_Texto fornecido_
********

Cristianismo e marxismo são duas coisas opostas entre si,
impossíveis de serem conciliadas. As diferenças começam pela criação: a Bíblia
mostra que Deus é o Criador do homem, ao passo que, para Marx, foi o homem quem
construiu a ideia de Deus. Para Deus, o ser humano é a menina dos Seus olhos, a
luz do mundo e o sal da terra, reparador de brechas e restaurador de veredas,
membro da geração eleita, do sacerdócio real, da nação santa, do povo
adquirido, testemunha do Senhor, enquanto que, para Marx, o homem é o autor da
revolução contra o capitalismo.
De acordo com a Palavra de Deus, os pensamentos geram as
ações, o que é o perfeito e oposto ao que Marx diz. O mandamento de Deus é amar
os inimigos; o de Marx é destruí-lo. Deus diz que todos os males foram causados
pelo pecado; Marx diz que o que causa o mal são as estruturas injustas da
sociedade. Deus explica as ações humanas de acordo com a obediência dos homens
à Sua Palavra; Marx explica as ações pelo dinheiro e pelo poder.

********

_Dados fornecidos_

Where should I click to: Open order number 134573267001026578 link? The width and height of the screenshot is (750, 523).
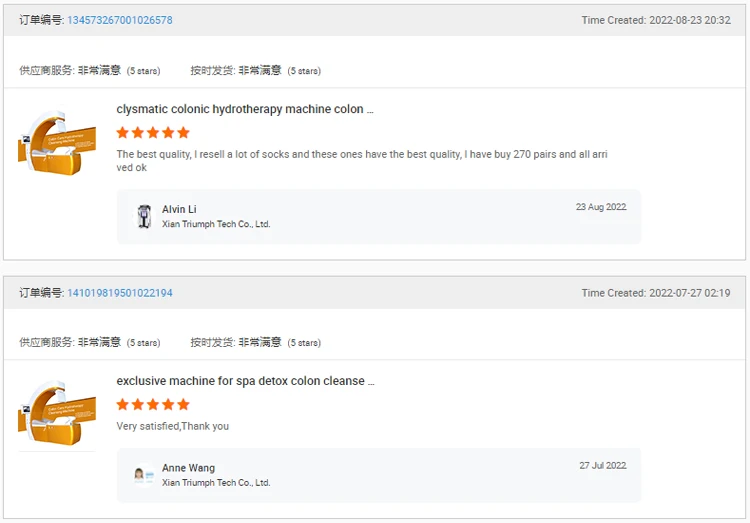[x=120, y=20]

********

_Pedidos_
(a) Liste as expressões que o texto sobre cristianismo e marxismo usa para dizer o que o ser humano é para Deus.
(b) Dê continuidade ao texto sobre cristianismo e marxismo a partir do ponto em que ele termina.
As linhas formam um material independente do texto.

_Respostas em ordem_
(a)
- a menina dos Seus olhos
- a luz do mundo
- o sal da terra
- reparador de brechas
- restaurador de veredas
- membro da geração eleita, do sacerdócio real, da nação santa, do povo adquirido
- testemunha do Senhor

(b)
O interesse dos dois é completamente oposto: o cristianismo
se interessa pela salvação do ser humano da condição de pecado, prega o
Evangelho, anuncia a volta de Jesus, chama atenção para Deus como a pessoa mais
importante da nossa vida, deseja viver na Cidade Santa com Cristo e os salvos e
baseia sua vida na Palavra de Deus. O marxismo se interessa pelo poder, em
tomá-lo das mãos da burguesia e passá-lo para os proletários; seu maior desejo
é uma sociedade sem classes neste mundo e baseia sua vida pela vontade. Como
poderiam ser compatíveis?
Por Felipe Lemos.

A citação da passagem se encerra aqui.